The pub was busier than usual and all the tables were full, although there were still seats at the bar. Stegs nodded to a couple of blokes he recognized, then took a seat at one end — his usual spot, if it was free — and waited for Patrick, the barman, to come and take his order.

‘All right, Tam. Long time no see,’ grunted Patrick in that less-than-charming manner of his. He’d been here for years and Stegs had never seen him smile once. ‘What’ll it be?’

‘Pint of Stella,’ said Stegs, thinking that he should be thankful for men like Patrick. A lot of barmen’ll take it as an invitation to talk if you sit at their bar, and talking was something Stegs had done enough of for one day. At least he knew Patrick would leave him alone.

He took the pint when it came to him, and handed over the exact money. He gulped down at least a third of it, savouring the much-needed taste of alcohol, before putting the glass down on the bar and sparking up a Marlboro Light. The missus was always on at him to give up the fags, even though she continued to smoke three Silk Cut Ultras religiously every evening (giving her teeth a ferocious clean after each one). Stegs never smoked in the house any more; apparently the residue on his breath could potentially be harmful to an infant (hence the missus’s tooth cleaning). It was the same with the booze. Next she’d be telling him not to eat curries.
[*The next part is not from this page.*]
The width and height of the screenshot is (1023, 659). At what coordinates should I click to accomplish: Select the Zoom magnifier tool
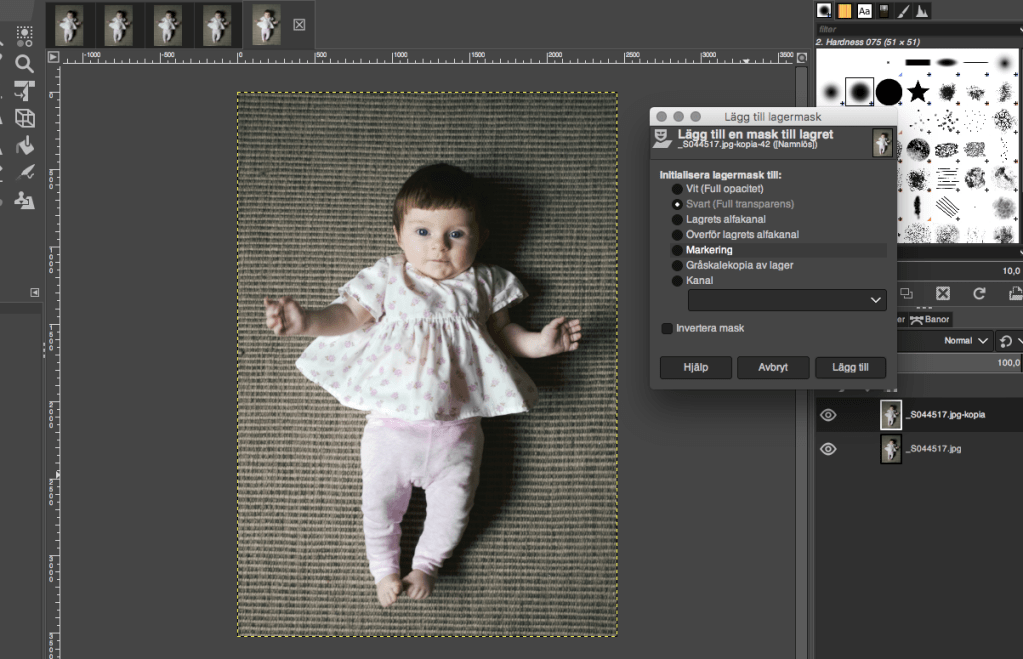pyautogui.click(x=25, y=64)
He dragged on the Marlboro and looked at the clock on the wall. Two minutes to eleven. Gill Vokerman would have been told by now what had happened to her husband, and Stegs wondered how she’d be coping. Badly probably. They had two kids: Jacob and Honey (not a name Stegs would have chosen — too gooey). Jacob was six and Honey either two or three, he couldn’t remember which. Gill was a committed Christian, so maybe her beliefs would help get her through it. He hoped so. She’d always struck him as a stoic sort, one who could call upon the old ‘spirit of the Blitz’ to help her through adversity, but losing a husband suddenly, violently and unexpectedly was as adverse as you were likely to get. He was going to have to go and see her, offer his condolences. It wasn’t going to be easy, especially as she didn’t like him anyway. Vokes had told him once that she looked upon him as a bad influence, although quite how he’d deserved that accolade, he didn’t know. Perhaps Vokes had blamed him for the occasional night the two of them had stayed out late. That was the problem with their job. You spent so much time living on the edge, acting out roles in environments where things were always on a knife-edge, that you had to be able to unwind. That meant sinking a few beers, coming in late, sometimes not making it in at all. Whatever Gill Vokerman might have thought, there was no way round it. If you couldn’t unwind with your mates, you’d go mental.

He was going to miss Vokes, who’d been a good mate to him. They’d known each other for about three years, ever since they’d been thrown together on an assignment to trap a team of luxury-car thieves. That particular case, in which the two of them had posed as potential buyers with heavyweight contacts in the Middle East, had lasted close to two months, and with its successful conclusion (four members of the team had ended up with prison time totalling twenty-three years), so their partnership had been cemented. They’d worked together wherever possible since and each had learnt to cover the other’s back in even the most dangerous situations. When you’re an undercover copper, everything’s based on trust. If you’re working with another SO10 operative you’ve got to know that they won’t crack whatever the provocation, that they’ll continue to hold on to their identity even with a gun against their head, and it takes a special kind of person to be able to handle that sort of pressure. Vokes was one of them, so was Stegs.